### Data for the task ###

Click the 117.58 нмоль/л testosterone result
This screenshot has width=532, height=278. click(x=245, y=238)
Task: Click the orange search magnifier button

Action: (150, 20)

###
### Data for the task ###

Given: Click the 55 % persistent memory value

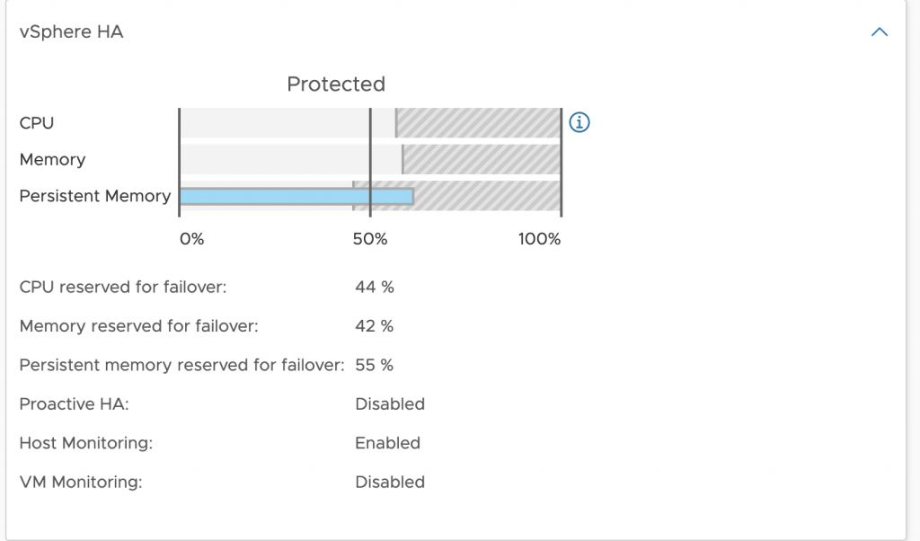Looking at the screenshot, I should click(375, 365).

###

Retype the items from the line with "Click the 117.58 нмоль/л testosterone result" to the line with "Action: (150, 20)", copying each line exactly.

• _Solution below_:
Click the 117.58 нмоль/л testosterone result
This screenshot has width=532, height=278. click(x=245, y=238)
Task: Click the orange search magnifier button

Action: (150, 20)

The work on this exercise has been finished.